生成されるコードには、チャットインタラクション、引用追跡、フォローアップ提案のためのUIコンポーネントが含まれている。必要に応じて、これらのコンポーネントをカスタマイズしたり、削除したりできる。
このテンプレートには、データの取り込み、キャッシング、処理のためのコードが含まれており、これらはさまざまなデータソースやフォーマットを扱える。
テンプレートのプレビュー版を使用するには、ターミナルから以下のコマンドを実行し、Microsoft.Extensions.AI.Templatesをインストールする。
dotnet new install Microsoft.Extensions.AI.Templates
インストールが完了したら、テンプレートはVisual StudioとVS Codeで利用できる他、「dotnet new aichatweb」を実行して作業ディレクトリに作成できる。VS Codeでは、テンプレートを使用する前に、まず「C# Dev Kit」拡張機能をインストールしておく必要がある。
Visual StudioでもVS Codeでも、デフォルト(既定)ではAIモデルプロバイダーとして「GitHub Models」を、ベクトルストアとしてローカルベクトルストアを使って、新しいプロジェクトを作成することになる。追加のオプションについては、.NET AIアプリテンプレートのドキュメントで解説されている。
テンプレートには、2つのサンプルPDFファイルと、PDFを処理するためのデータ取り込みコードのサンプルが含まれている。このデータ取り込みコードは柔軟であるため、サンプルPDFを独自のPDFに置き換えることができる。こうして独自データとチャットするには、次の手順を実行する。
テンプレートのコードはMicrosoft.Extensions.AIを使って作成されており、カスタムの動作を簡単にプラグインできる。
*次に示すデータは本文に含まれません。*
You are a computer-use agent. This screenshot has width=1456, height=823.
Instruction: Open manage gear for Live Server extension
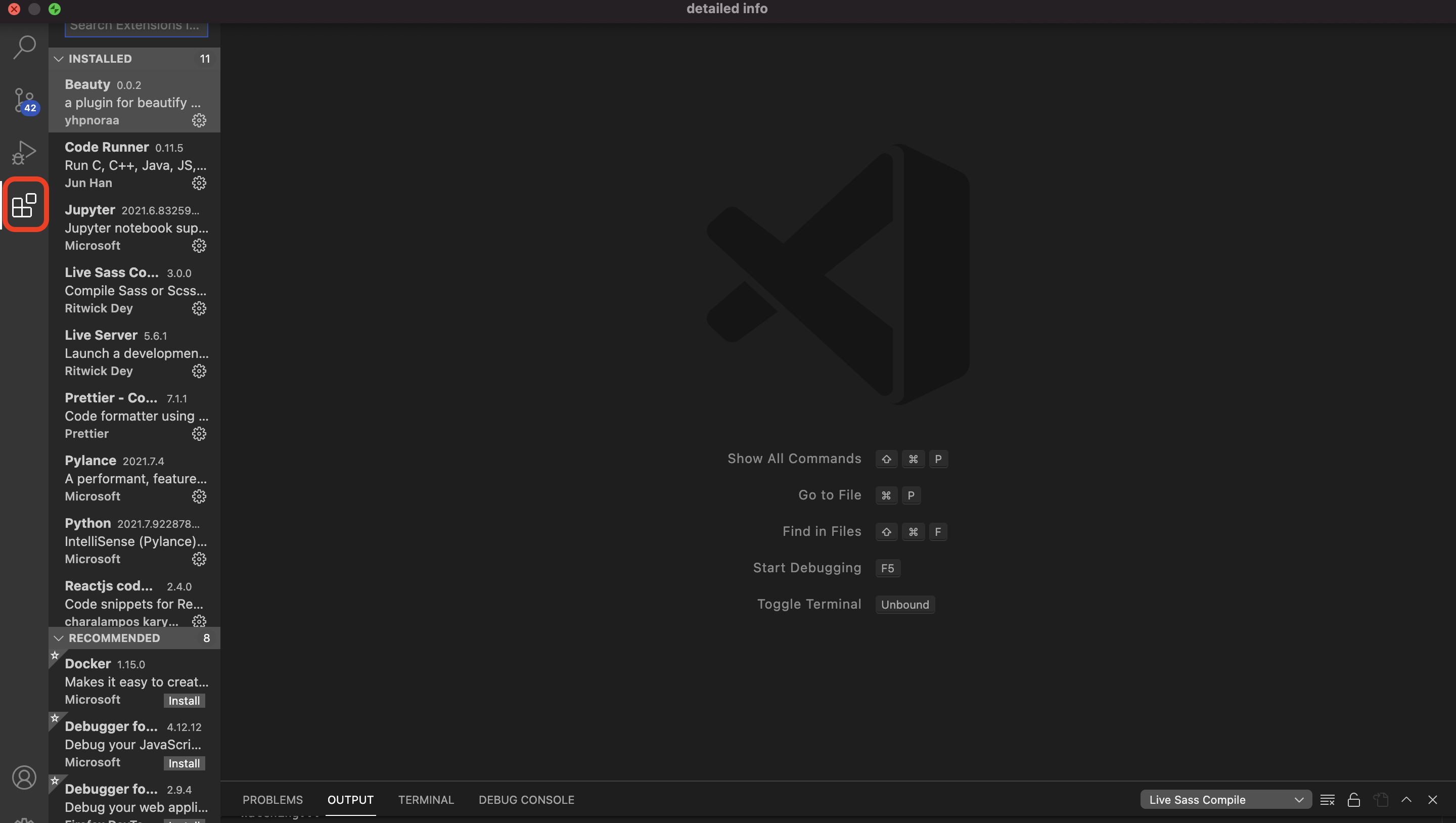[x=199, y=372]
任意のC#関数を呼び出すアクセス権をチャットbotに与えることが可能だ。これにより、追加データの取得やアクションの実行など、機能を拡張できる。
Microsoftは、テンプレートに関するユーザーのフィードバックを取り入れながら、今後のリリースでAI Consoleテンプレート、Minimal APIテンプレート、.NET Aspireのサポート、.NET SDKにデフォルトでテンプレートを含めるなど、テンプレートの提供を拡大する計画だ。また、「Azure AI Foundry」のサポートも検討する他、「Semantic Kernel」ユーザー向けのテンプレートオプションの拡張も予定している。